Le visiteur est donc invité à trouver une règle de conduite. Le labyrinthe fonctionne sur les principes de l’art de la mémoire où pour retenir l’ordre d’un discours, il faut associer chaque mot essentiel à une image et à une phrase qui puisse l’illustrer. Ainsi, chaque fontaine illustre une qualité morale disposée selon le plan du labyrinthe, formant une carte de la moralité qui se divise en sept provinces : la fragilité de la condition humaine, la recherche de la gloire, la chicane, la sottise, le libre arbitre, l’illusion et la conscience.

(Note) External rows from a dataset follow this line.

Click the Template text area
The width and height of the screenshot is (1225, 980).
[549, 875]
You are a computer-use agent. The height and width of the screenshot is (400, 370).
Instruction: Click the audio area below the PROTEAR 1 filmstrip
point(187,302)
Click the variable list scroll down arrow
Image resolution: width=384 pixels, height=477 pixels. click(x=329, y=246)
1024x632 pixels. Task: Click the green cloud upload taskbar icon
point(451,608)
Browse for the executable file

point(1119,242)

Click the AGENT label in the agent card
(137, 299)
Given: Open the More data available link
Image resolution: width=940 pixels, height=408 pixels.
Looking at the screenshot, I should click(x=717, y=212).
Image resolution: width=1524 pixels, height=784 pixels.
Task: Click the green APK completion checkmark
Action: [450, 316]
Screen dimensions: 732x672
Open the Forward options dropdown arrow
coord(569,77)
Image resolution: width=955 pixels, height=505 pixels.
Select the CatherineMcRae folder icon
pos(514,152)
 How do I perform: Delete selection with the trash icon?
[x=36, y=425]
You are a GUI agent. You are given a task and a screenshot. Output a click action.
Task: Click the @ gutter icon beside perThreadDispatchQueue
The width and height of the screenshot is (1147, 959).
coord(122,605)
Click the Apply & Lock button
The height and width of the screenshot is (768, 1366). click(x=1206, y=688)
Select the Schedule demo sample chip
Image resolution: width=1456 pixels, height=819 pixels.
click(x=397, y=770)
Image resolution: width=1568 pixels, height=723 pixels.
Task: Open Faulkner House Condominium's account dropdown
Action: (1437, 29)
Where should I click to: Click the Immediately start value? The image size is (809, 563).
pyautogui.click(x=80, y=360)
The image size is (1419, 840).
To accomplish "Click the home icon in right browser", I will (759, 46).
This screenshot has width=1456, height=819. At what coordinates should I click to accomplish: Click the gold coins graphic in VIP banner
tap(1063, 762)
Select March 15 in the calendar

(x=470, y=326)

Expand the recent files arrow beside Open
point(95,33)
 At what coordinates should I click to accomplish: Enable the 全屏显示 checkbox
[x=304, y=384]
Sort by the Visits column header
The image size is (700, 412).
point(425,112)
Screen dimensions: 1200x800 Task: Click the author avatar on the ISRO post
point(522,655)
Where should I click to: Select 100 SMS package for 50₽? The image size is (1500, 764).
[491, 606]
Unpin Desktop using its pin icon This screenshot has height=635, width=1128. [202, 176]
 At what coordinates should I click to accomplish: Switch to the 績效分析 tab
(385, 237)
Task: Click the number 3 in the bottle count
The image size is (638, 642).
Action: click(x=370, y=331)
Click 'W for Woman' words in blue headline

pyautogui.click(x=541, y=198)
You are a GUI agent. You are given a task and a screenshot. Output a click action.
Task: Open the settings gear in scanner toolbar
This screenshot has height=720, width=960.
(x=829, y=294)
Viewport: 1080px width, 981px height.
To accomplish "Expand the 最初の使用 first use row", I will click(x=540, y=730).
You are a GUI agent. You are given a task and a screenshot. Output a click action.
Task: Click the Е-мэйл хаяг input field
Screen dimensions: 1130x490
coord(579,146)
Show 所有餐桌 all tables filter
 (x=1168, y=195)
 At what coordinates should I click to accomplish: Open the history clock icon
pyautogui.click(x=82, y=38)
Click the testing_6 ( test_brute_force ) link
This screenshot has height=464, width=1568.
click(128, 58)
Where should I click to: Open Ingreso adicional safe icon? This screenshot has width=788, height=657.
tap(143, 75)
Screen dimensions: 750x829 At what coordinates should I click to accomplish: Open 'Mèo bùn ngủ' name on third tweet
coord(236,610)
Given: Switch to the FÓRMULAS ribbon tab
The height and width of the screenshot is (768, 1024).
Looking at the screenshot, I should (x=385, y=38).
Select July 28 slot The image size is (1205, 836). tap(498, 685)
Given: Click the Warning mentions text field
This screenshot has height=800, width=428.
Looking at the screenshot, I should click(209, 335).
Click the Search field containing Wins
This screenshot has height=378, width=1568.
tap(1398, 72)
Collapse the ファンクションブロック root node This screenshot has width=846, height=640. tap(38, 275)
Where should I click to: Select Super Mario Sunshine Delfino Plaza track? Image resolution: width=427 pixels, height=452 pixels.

De plus, les fontaines s’ordonnent selon un tracé géométrique dont le labyrinthe n’est qu’une anamorphose et elles dessinent quatre directions. Chaque couple de direction regroupe des qualités ou des vices qui correspondent à des manières différentes de concevoir les caractères : cette cartographie dessine les possibles comportements de l’honnête homme dans le cercle de Fouquet.
Quand Ésope demande à l’Amour de garder les yeux ouverts, c’est pour apprendre à se conduire en honnête homme. Toutefois le sens du chemin qui répond à la question d’Ésope est si profondément hostile à la morale aristocratique qu’il vaut mieux pour Le Nôtre et ses amis qu’il n’ait pas été connu du roi.